# Free/Almost free map/topo website shoot out!



## SummitSurfer (Oct 1, 2012)

Ok i think its time to put a resource thread together and if its content grows into useful info, it should be sticky. We have dabbling with various threads, digging into search archives etc....lets make the current.

@@@What website do you use for free/almost free downloads of good maps and topo maps or SAT images?

@@@ Provide link and tell us why you like it? Or tweaks.


----------



## Wherewolf (Jan 17, 2004)

*GPSFileDepot*

GPSFileDepot.


----------



## slocaus (Jul 21, 2005)

Wherewolf said:


> GPSFileDepot.


end of discussion, t'ere ain't none better.....


----------



## Econoline (Mar 5, 2004)

GPSFileDepot is good if you want maps to load into a GPS.

But if you want the latest USGS topo maps in high resolution and for free, to use on a computer or print out segments: The USGS Store - One stop shop for all your maps, world, United States, state, wall decor, historic, planetary, topographic, trail, hiking, foreign, satellite, digital


----------



## Jelf (Jun 26, 2010)

Have you looked at *Gmap4*? High resolution topos for the USA in a seamless interface.

This map is centered on Moab, UT
http://www.mappingsupport.com/p/gmap4.php?ll=38.573685,-109.549754&t=t4&z=14&hillshade=18

Full disclosure time: I am the developer of Gmap4. This project is part of my way to "pay it forward". Translation: Gmap4 is free for non-commercial use. It is popular with people that enjoy a wide range of outdoor activities.

Gmap4 is a browser app, not a native app. Gmap4 runs in most browsers on most devices from smartphones to desktops. Note that the browser does have to be online. When Gmap4 is running in the browser on a smartphone, it automatically displays phone-friendly buttons.

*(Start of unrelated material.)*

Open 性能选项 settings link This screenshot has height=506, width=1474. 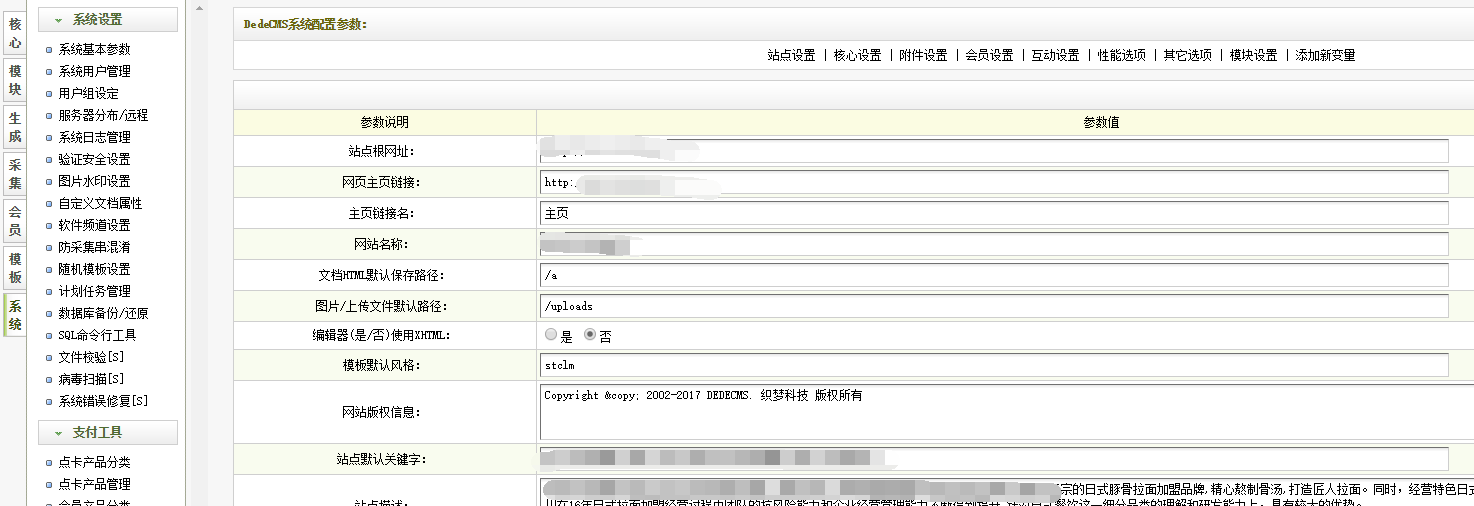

The button in the very upper right corner lets you change map types. In addition to topos for the USA, you can also look at vector topos for all of Canada. The Menu button give access to various features. A rightclick will show some useful info.

Anyone can make a Gmap4 link that will show a zoomed in view of anywhere. Simply use zoom/pan or Menu==>Search to make the map look the way you want it to look. Then click Menu ==> "Link to this map". *The link that is displayed will reproduce the same map you see on your screen. * These Gmap4 links can be used in forum posts, emails, blogs, websites, etc.

You can use Gmap4 to display your GPX files and also click the map to make a GPX file.

The Gmap4 homepage has a FAQ, examples, quick start info (in the Help file) and more to quickly get you up to speed.

Gmap4 default map: http://www.mappingsupport.com/p/gmap4.php

Gmap4 homepage: Gmap4 = Free Online Topo Maps + Google Maps + More

Joseph, the Gmap4 guy 
Redmond, WA


----------



## SummitSurfer (Oct 1, 2012)

Yeah that is nice!


----------



## Harold (Dec 23, 2003)

Most of the time, I don't use a website. I use Topofusion, which is a standalone program. It accesses web mapping servers to download sat images and topos. You can set up additional map servers, too.

I use GMap4 for displaying GPS data on my website, primarily. 

I like MyTopo for getting custom centered and printed paper topo maps when I do a big trip.


----------